Thought I'd check them out again prior to viewing the Steve Martin remake, and while I enjoy Martin as a comic (he does have his wild and crazy ways), I'm not sure he did the right thing, setting himself up for direct comparison with Seller's most popular (if not most respected) creation.
Return opens with a classic jewel heist, about as excitingly staged, shot, edited and scored (by Mancini) as any ever made--and that's just the first ten or so minutes. Something that isn't appreciated about Edwards I think is that being a good comic director--he prefers long takes and simple setups, the better to showcase a pratfall or bit of business--makes him a good action director as well (substitute 'action sequence' or 'fight scene' or even 'dance number' for 'pratfall' and it amounts to the same thing).
And watching Sellers partly improvise, partly perform his way through some pretty intricate comic sequences you realize that what made Sellers so especially funny was that he--or his character--didn't think he was. He totally believed he was a great detective, and if the world didn't share his view, it hasn't come to his notice yet. It's a believable character, one that speaks to us, to our hidden fear that we're more pompous or we take ourselves more seriously or think more of ourselves than others do, or than we actually deserve. Sellers sticks pins into this particular sacred monster, this particular taboo subject, and we love him for it.
Mind you, it's not a totally adorable character Sellers is creating: Clouseau is an insensitive dolt, and that's funny; less funny are his racism ("Cato, my little yellow friend") and his bourgeoisie hypocrisies (he threatens to arrest a street musician for working without a license). Sellers makes no apologies for him; possibly he's a repository of much of Sellers' self-disgust, is why this performance has teeth.
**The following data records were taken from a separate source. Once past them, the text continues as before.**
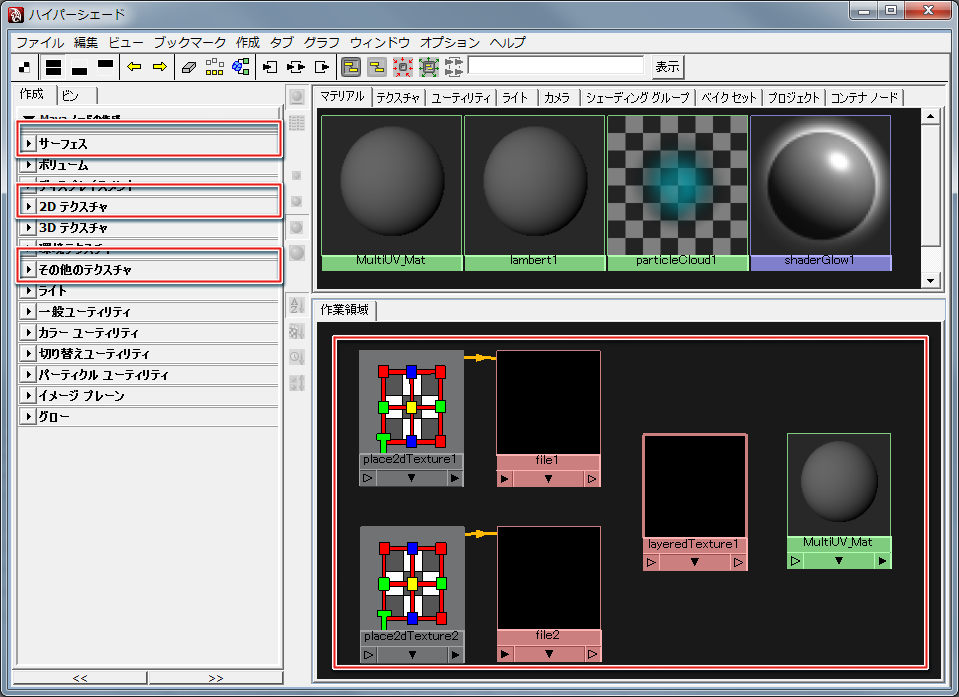Screen dimensions: 959x697
Task: Click the rearrange graph icon
Action: point(214,67)
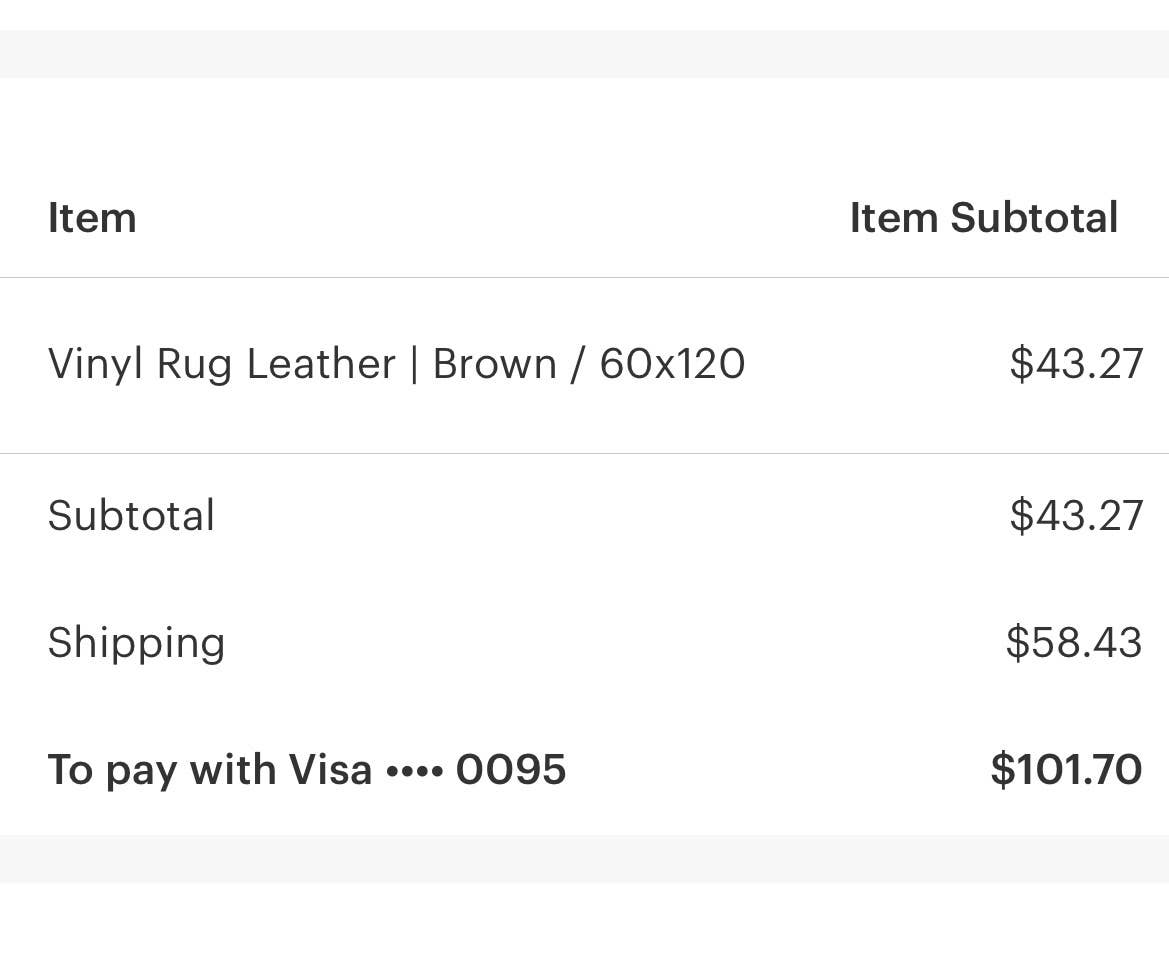This screenshot has width=1169, height=957.
Task: Click the rug row's $43.27 item price
Action: pyautogui.click(x=1075, y=364)
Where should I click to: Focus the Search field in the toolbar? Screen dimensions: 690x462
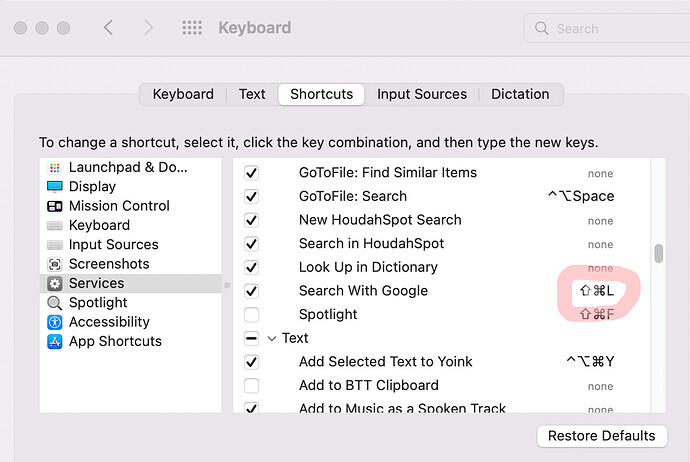pyautogui.click(x=607, y=29)

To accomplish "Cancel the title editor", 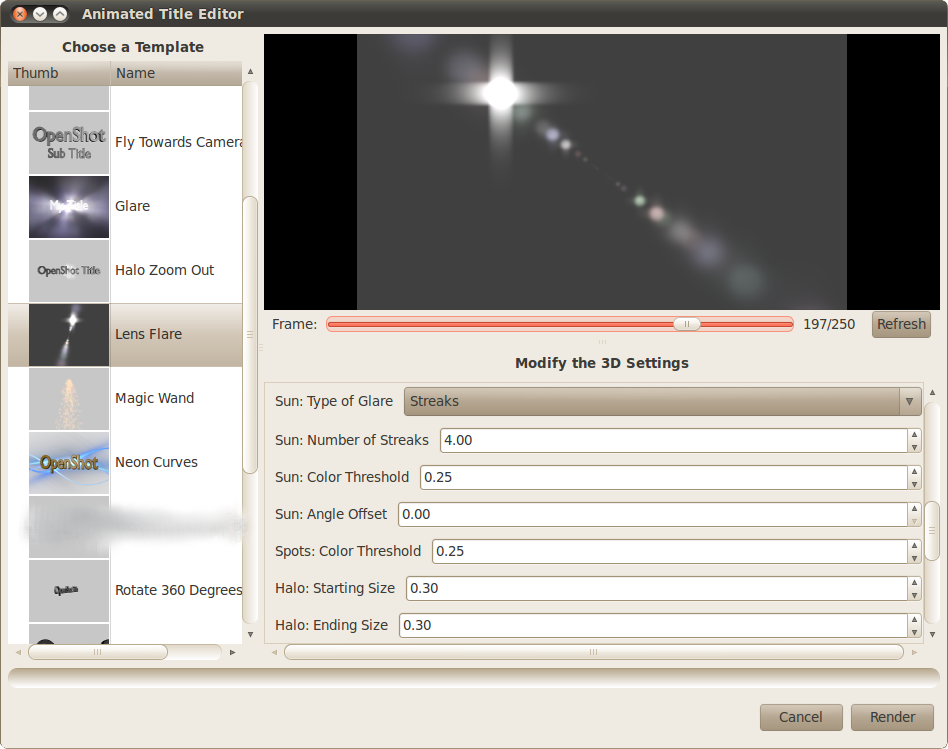I will [801, 717].
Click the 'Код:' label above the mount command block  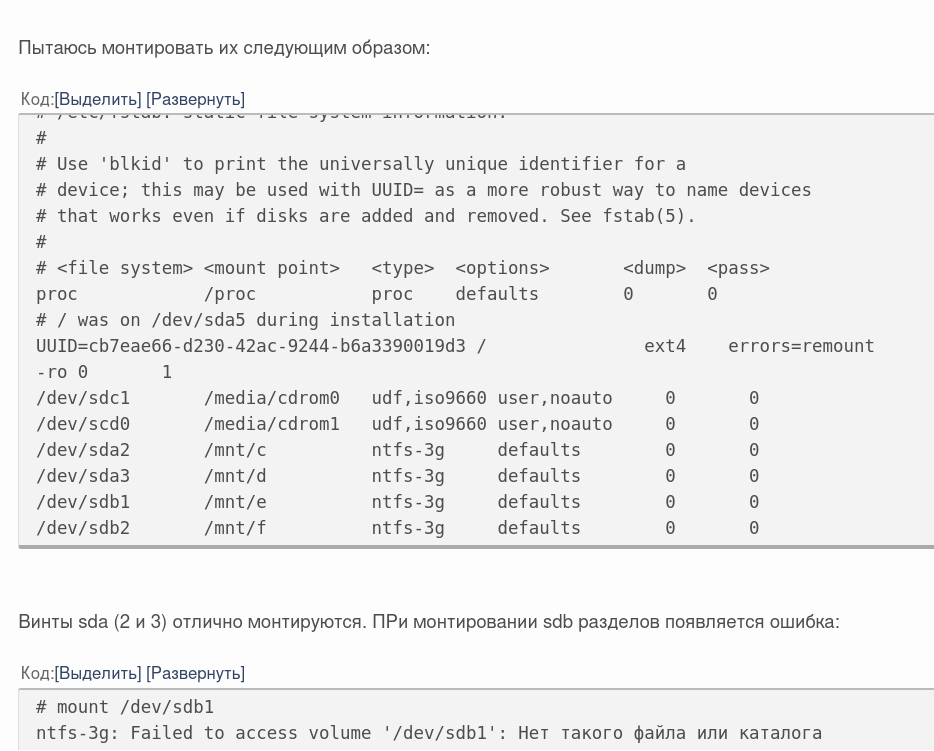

By way of contrast, most comic Steve Martin performances I know have quotation marks at either end; they're self-conscious parodies of classic cliches and stereotypes, stood on their heads. Occasionally, he musters some conviction (in Roxanne, in All of Me, in Leap of Faith, and in the totally uncharacteristic Pennies from Heaven), but most of the time he seems to say: "look at me, I'm about to do a moron!" and does an expert performance of a moron without asking you believe he is one. That sense of conviction, of belief in the reality of the character could be the difference between Martins and Sellers--that, and Martin's tendency to soften his characters (something he didn't do in Pennies) where Sellers obsessively seeks out their darker side.
The Pink Panther I enjoyed as a jewel-heist movie where the thief was constantly being upstaged by a bumbling detective; that dichotomy is even sharper in Return, where other than the excitingly staged heist, every time the movie returned to Christopher Plummer (even if it's Plummer and the lovely Catherine Schell* we're coming back to), things went splat (at least in the first film Niven gets to crash in his skis, or wear a gorilla suit). Seller's setpieces have taken over more of the movie, the same time they've gotten longer, more involved, funnier. By the second Panther sequel (or fifth Clouseau picture) Clouseau has taken over, and it's his pratfalls that drive the picture along--they're what motivates the antagonist (he feels he has to put a stop to them once in for all), and keeps us watching the picture, even when the pretense of a plot has been partly if not totally forgotten.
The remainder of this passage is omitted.